FDA: Zwei Todesfälle im Zusammenhang mit Fehlfunktionen des tragbaren Defibrillators von Zoll
Die Zoll Medical Corporation, die vor einigen Jahren die FDA-Zulassung für Heim-und Krankenhausversionen ihres tragbaren Defibrillators LifeVest erhalten hat, befasst sich jetzt mit einer Reihe von Klagen und FDA-Maßnahmen wegen Problemen mit dem Gerät., Mindestens zwei Menschen sind gestorben, weil ihre Westen aufgrund eines elektrischen Problems nicht aktiviert wurden, berichtet die FDA, während lokale Medien in Pittsburgh berichten, dass andere Patienten das gegenteilige Problem haben, mit Verbrennungen und Hautausschlägen, die durch die falsche Aktivierung des Geräts verursacht werden.
Die FDA begann im Januar letzten Jahres mit der Ausgabe von Warnungen vor dem Gerät und veranlasste einen freiwilligen Rückruf durch Zoll. Laut Zoll und der FDA muss ein kleiner Teil der Westen sofort ersetzt werden, wenn sie eine Servicewarnung anzeigen, oder sie werden im Falle eines Herzinfarkts möglicherweise nicht aktiviert., Das Unternehmen hat versucht, das Problem anzugehen, indem es die Ignorierbarkeit der Warnungen erschwert und sichergestellt hat, dass alle Patienten geschult werden, bevor das Gerät zur Reaktion auf diese Fehlermeldung ausgegeben wird.
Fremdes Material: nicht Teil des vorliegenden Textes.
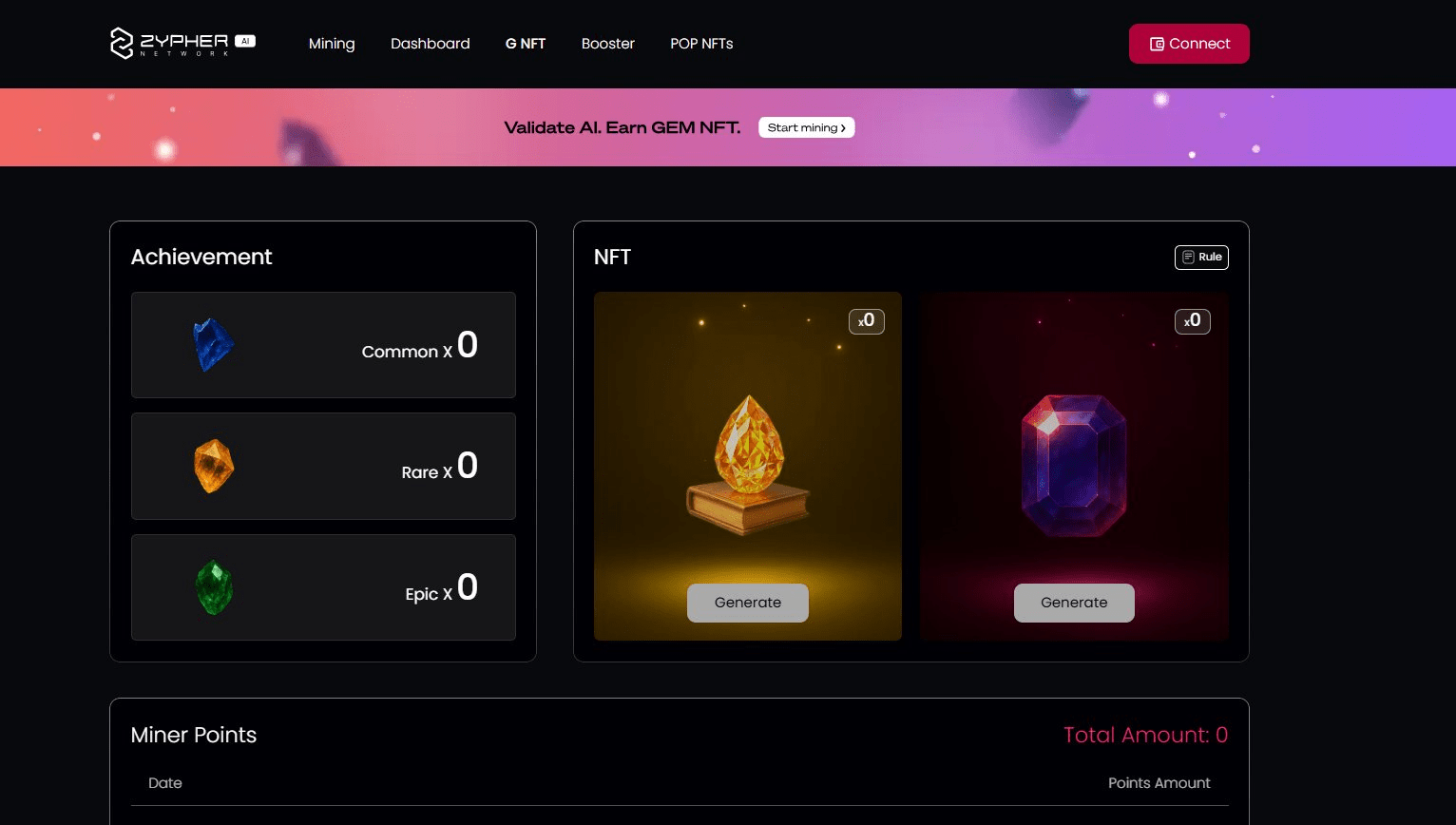Open the G NFT tab

526,44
Die letzte missive der FDA kam gestern nach einem zweiten Tod gemeldet wurde, die nach dem freiwilligen Rückruf aufgetreten, aber vor dem Software-Update Zoll bereitstellt, um das Problem zu beheben.
„Der“ Call for Service — Message Code 102″ existiert als Service-Code, seit der LifeVest 4000 2009 von der FDA zugelassen wurde“, sagte Zoll in einem Brief an Gesundheitsdienstleister Anfang dieses Jahres vor dem jüngsten Tod. „Der unglückliche einzelne Tod, der mit diesem Problem verbunden ist, wie in der FDA — Mitteilung erwähnt, trat auf, als ein Patient Zoll nicht anrief, nachdem er 10 aufeinanderfolgende Tage lang Aufforderungen durch den auf dem Gerät angezeigten „Call for Service-Message-Code 102″ erhalten hatte., Als Reaktion auf diese seltene, aber potenziell lebensbedrohliche Situation änderte Zoll die Anweisungen für Patienten, wenn auf dem LifeVest — Gerät ein“ Call for Service-Message Code 102 “ angezeigt wird. Alle LifeVest-Patienten haben dieses überarbeitete Training seit September 2017 erhalten.,“
Darüber hinaus Pittsburgh Action News 4, die den Bereich abdeckt, wo das Unternehmen Fabrik basiert, berichtet, dass das Unternehmen mindestens zwei rechtswidrige Todesklagen im Zusammenhang mit den oben genannten elektrischen Problemen konfrontiert ist, sowie eine Reihe von FDA Beschwerden von Patienten, deren Westen vorzeitig ging, wie im Fall eines 11-jährigen Mädchens, dessen Familie sagt, dass sie Verbrennungen und mehrere Fehlalarme von dem Gerät erlitten.
Es gibt auch einige Frage zu der Weste“s die Allgemeine Effektivität., Eine Studie im vergangenen Sommer zeigte, dass die Verwendung der Westen durch Patienten, die zuvor einen Herzinfarkt hatten, die Gesamtmortalität reduzierte, nicht jedoch die Mortalität durch plötzlichen Herztod. Die Ermittler spekulierten jedoch, dass eine Fehleinteilung einiger Todesfälle für das seltsame Ergebnis verantwortlich sein könnte.
Zoll Medical lehnte es ab, für diese Geschichte interviewt zu werden.